Magnetic insoles are shoe inserts that provide a static magnet energy said to increase blood flow to the feet and lower legs, increase oxygen flow to the body’s tissue, reduce the acidity of bodily fluids and alter nerve impulses.
Companies that sell magnetic insoles — Nikken, Florsheim and Dr. Scholls, for example — usually rely on customer testimonials to sell inserts like the Kenko mSteps, Kenko mStrides and MagSteps. These claims can be quite persuasive, but numerous gold standard medical studies have proven that magnetic insoles do not work to cure heel pain, plantar fasciitis and chronic nonspecific foot pain.
However, according to Jane Anderson, DPM, a podiatric physician and surgeon and past president of the American Association for Women Podiatrists, “There seems to be benefit for some conditions with magnetic insoles, namely with neuropathic pain. In the condition of peripheral neuropathy [where numbness, tingling, or burning sensations result from nerve trauma, and which is a common spin-off of diabetes] magnetic insoles have been shown to be effective in decreasing pain.”

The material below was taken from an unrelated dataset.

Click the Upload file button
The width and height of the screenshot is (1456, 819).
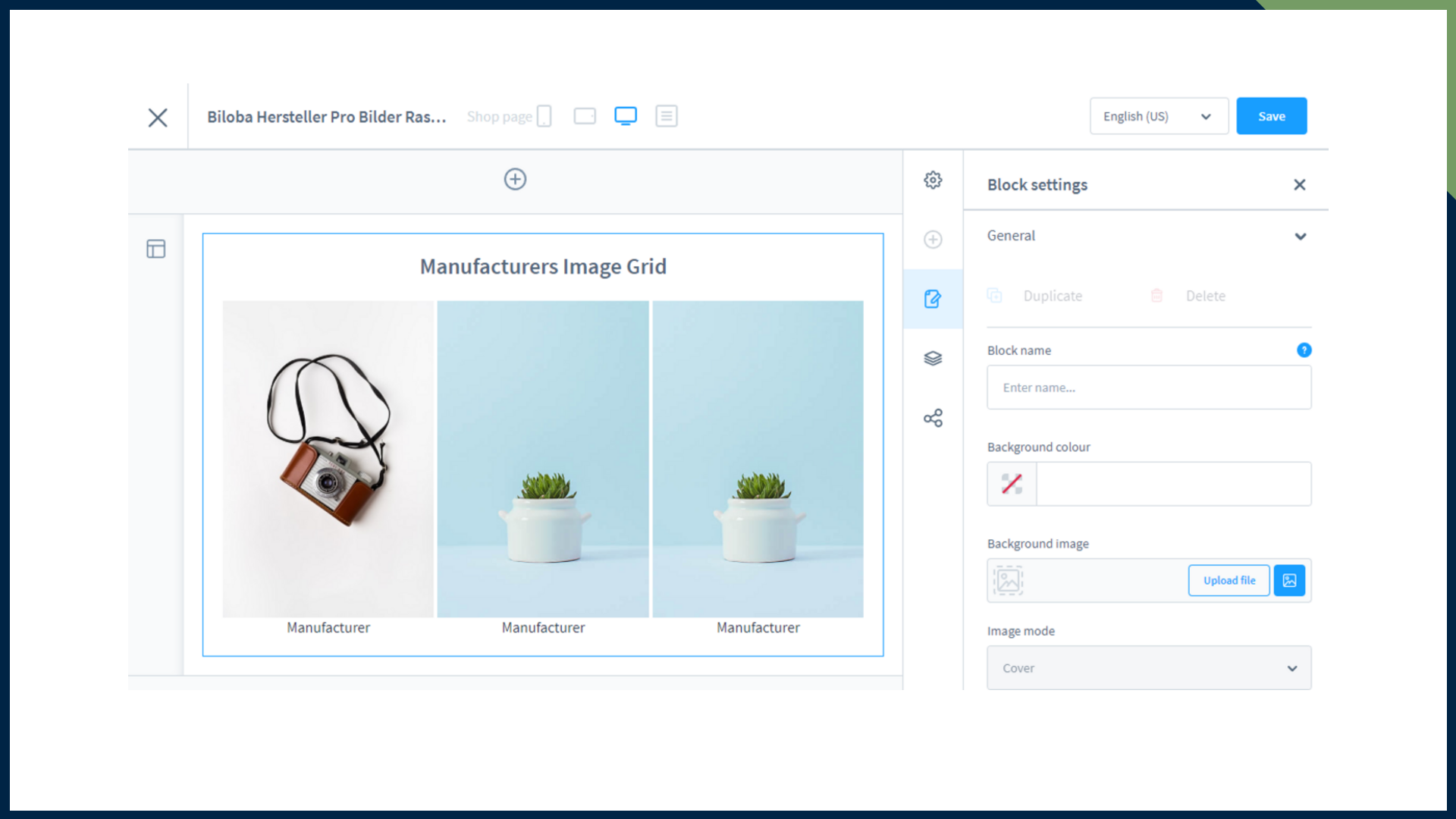1228,580
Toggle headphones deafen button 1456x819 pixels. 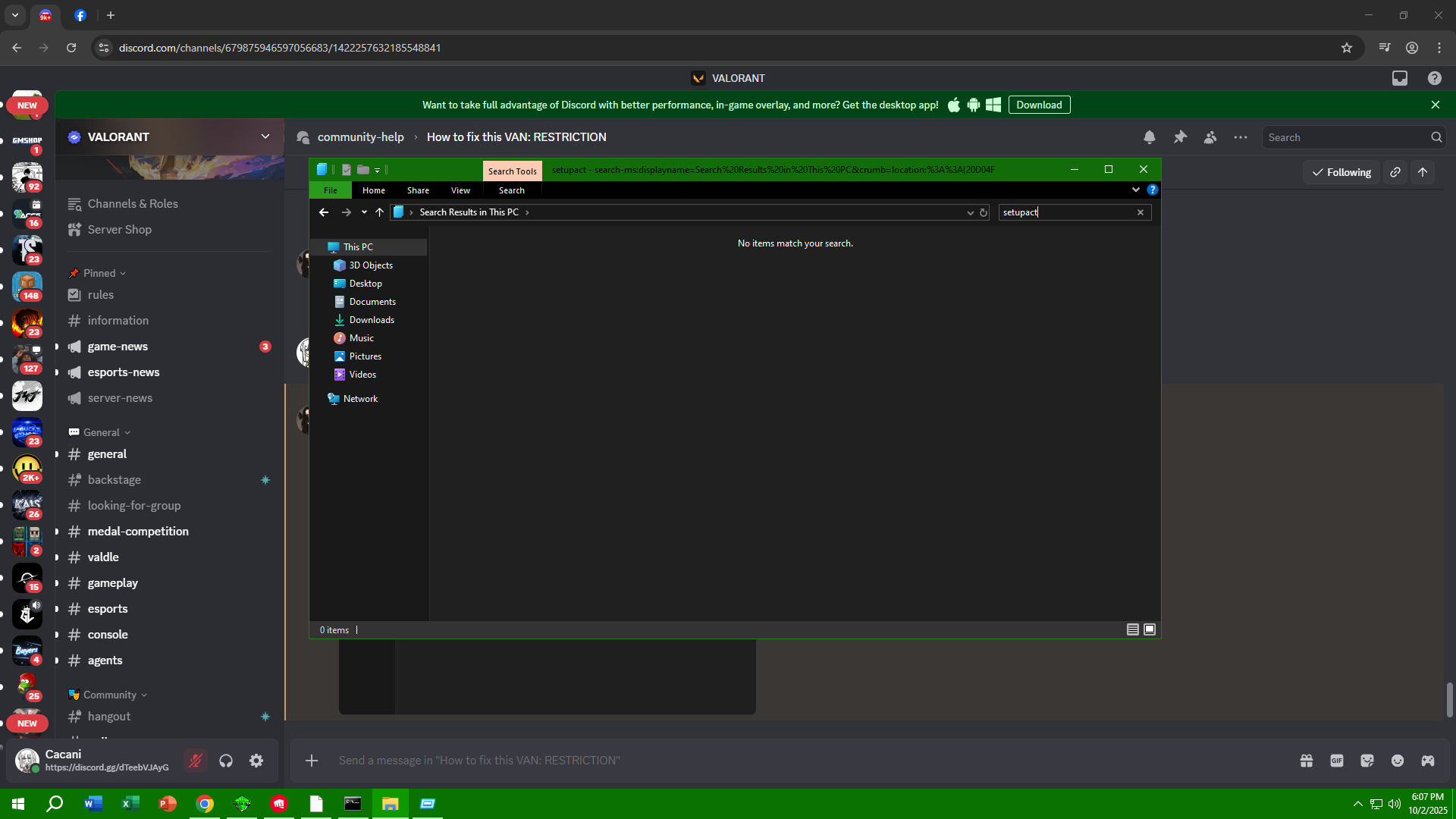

Furthermore, some people are cured via the placebo effect, which is when a patient fully believes a proposed cure or treatment is working, thereby stimulating the body to feel less pain. In the case of magnetic insoles, it doesn’t matter that the reported pain relief is stimulated by the placebo effect rather than from the insoles themselves because the reduction of pain the patient experiences is actual pain relief.